32nd United States Minister to Spain
- In office June 16, 1899 – December 10, 1902
- President: William McKinley Theodore Roosevelt
- Preceded by: Stewart L. Woodford
- Succeeded by: Arthur Sherburne Hardy

United States Minister to Belgium
- In office July 21, 1897 – May 31, 1899
- President: William McKinley
- Preceded by: James S. Ewing
- Succeeded by: Lawrence Townsend

Member of the U.S. House of Representatives from Ohio's 1st district
- In office March 4, 1891 – March 3, 1895
- Preceded by: Benjamin Butterworth
- Succeeded by: Charles Phelps Taft

Personal details
- Born: August 28, 1847 Cincinnati, Ohio, U.S.
- Died: November 12, 1922 (aged 75) Paris, France
- Resting place: Le Cimetiere Neuf, Marvejols, France
- Party: Republican
- Spouse: Maria Longworth Nichols Storer
- Alma mater: Harvard University Cincinnati Law School

= Bellamy Storer (ambassador) =

American politician and diplomat (1847-1922)
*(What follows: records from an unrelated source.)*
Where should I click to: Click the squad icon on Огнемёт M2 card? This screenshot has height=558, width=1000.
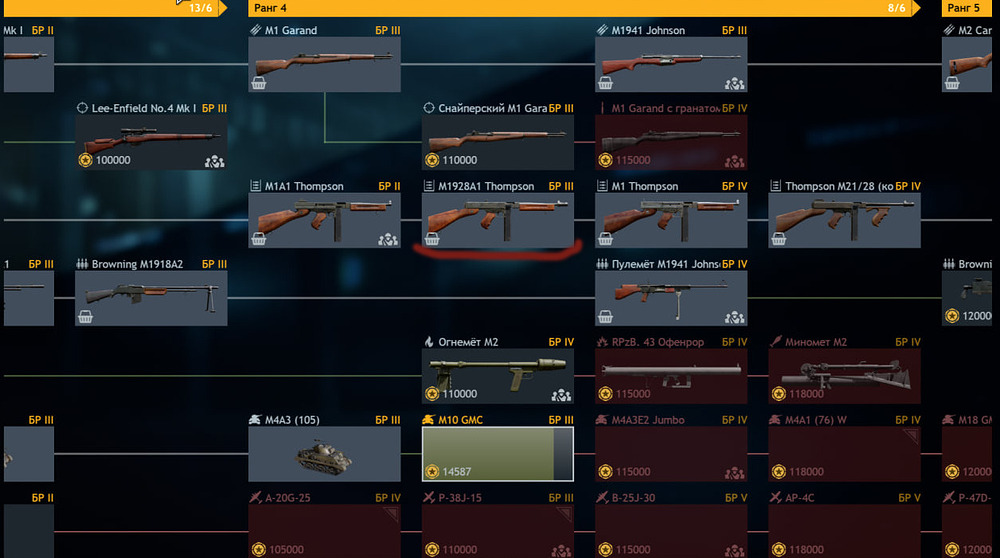[561, 395]
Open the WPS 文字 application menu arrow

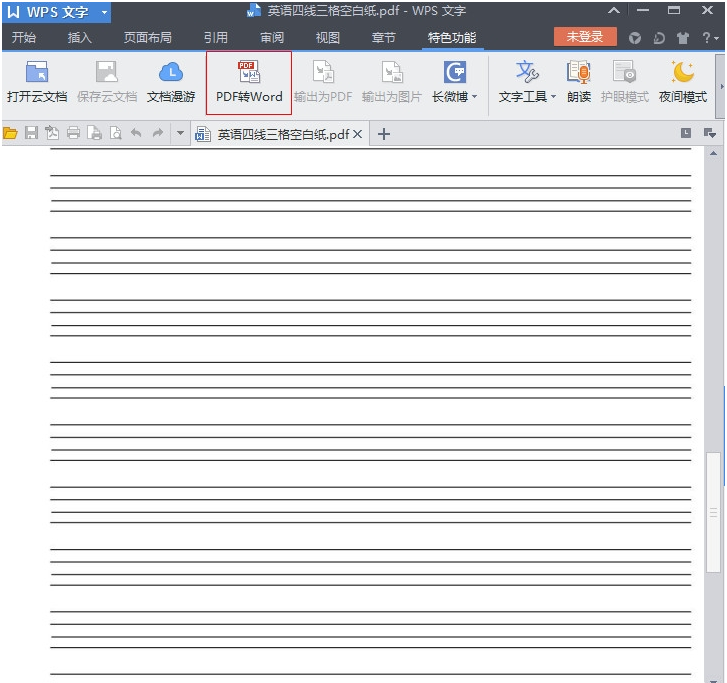104,12
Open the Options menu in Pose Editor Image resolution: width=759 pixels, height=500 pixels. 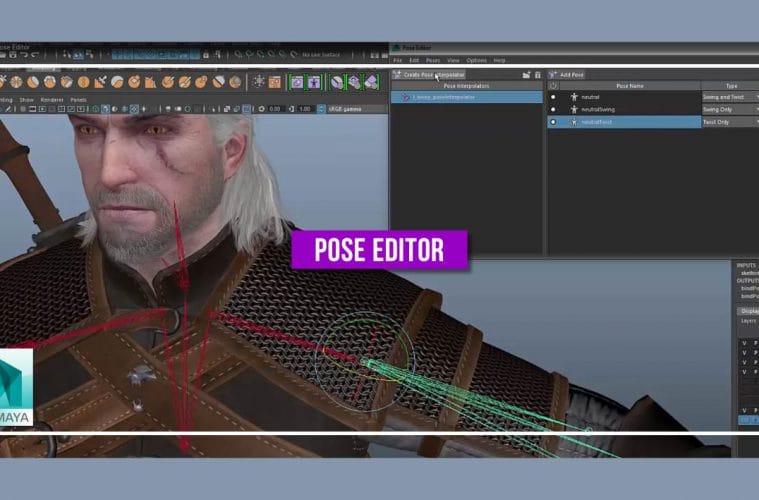pos(476,60)
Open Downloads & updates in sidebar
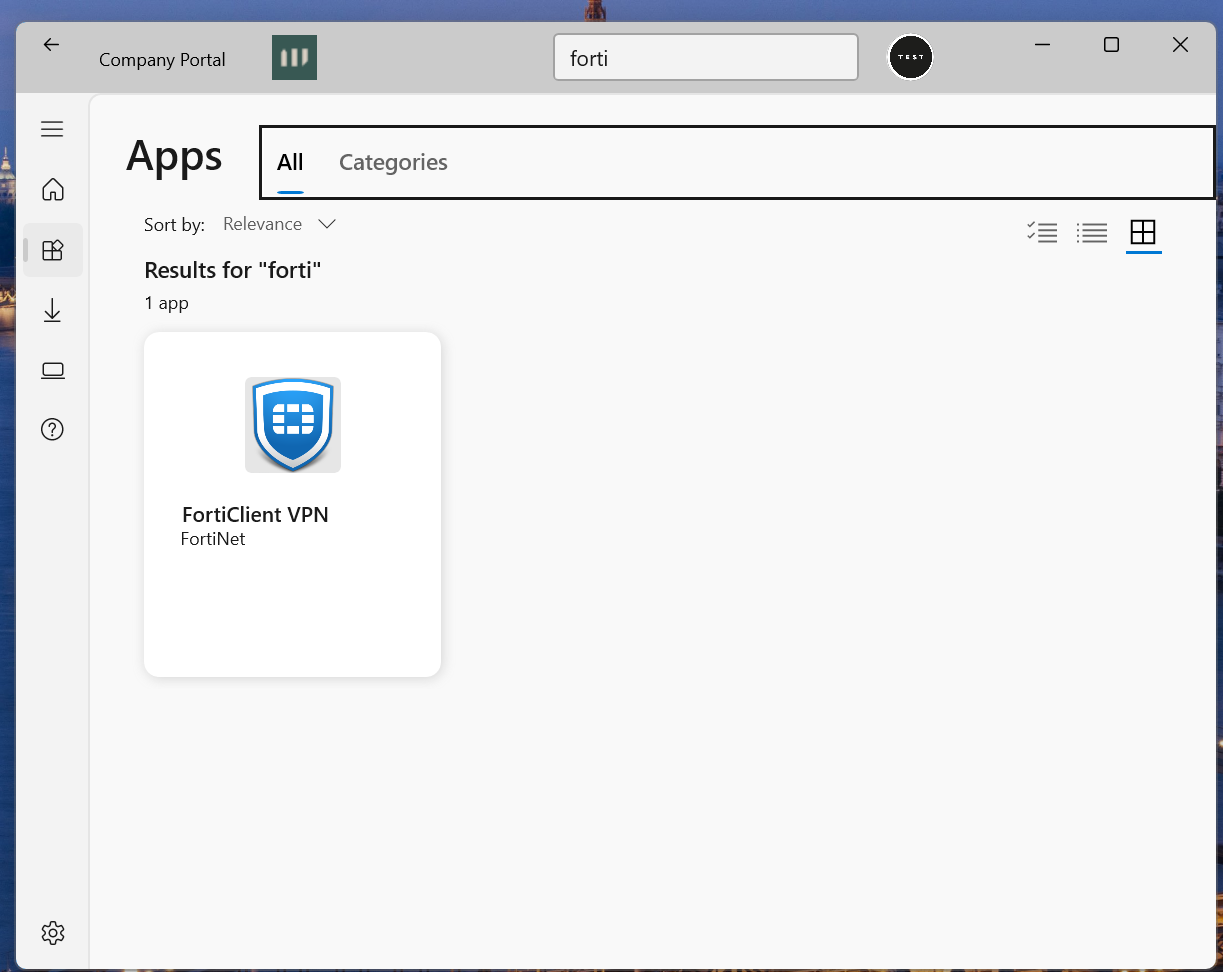 (53, 311)
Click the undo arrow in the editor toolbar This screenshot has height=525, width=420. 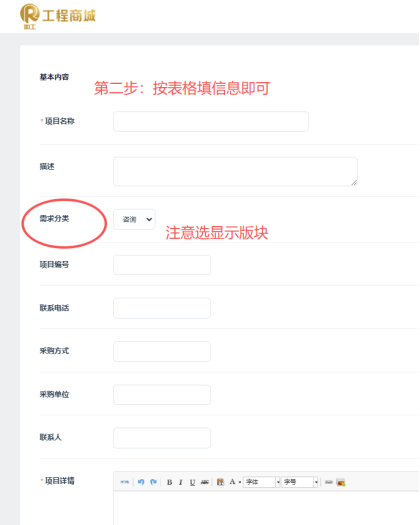point(141,482)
Bellamy Storer (August 28, 1847 – November 12, 1922) was an American lawyer and politician who served two terms as a U.S. representative from Ohio from 1891 to 1895. He later served as a diplomat for the United States, serving as minister or ambassador to Belgium, Spain, and Austria.

==Biography==

Storer was born in Cincinnati, Ohio, the son of Bellamy Storer (1796–1875) and uncle of Nicholas Longworth. Storer attended the common schools in Cincinnati and Dixwell's Private Latin School, Boston, Massachusetts. He was graduated from Harvard University in 1867 and from the law school of Cincinnati College (now University of Cincinnati College of Law) in 1869.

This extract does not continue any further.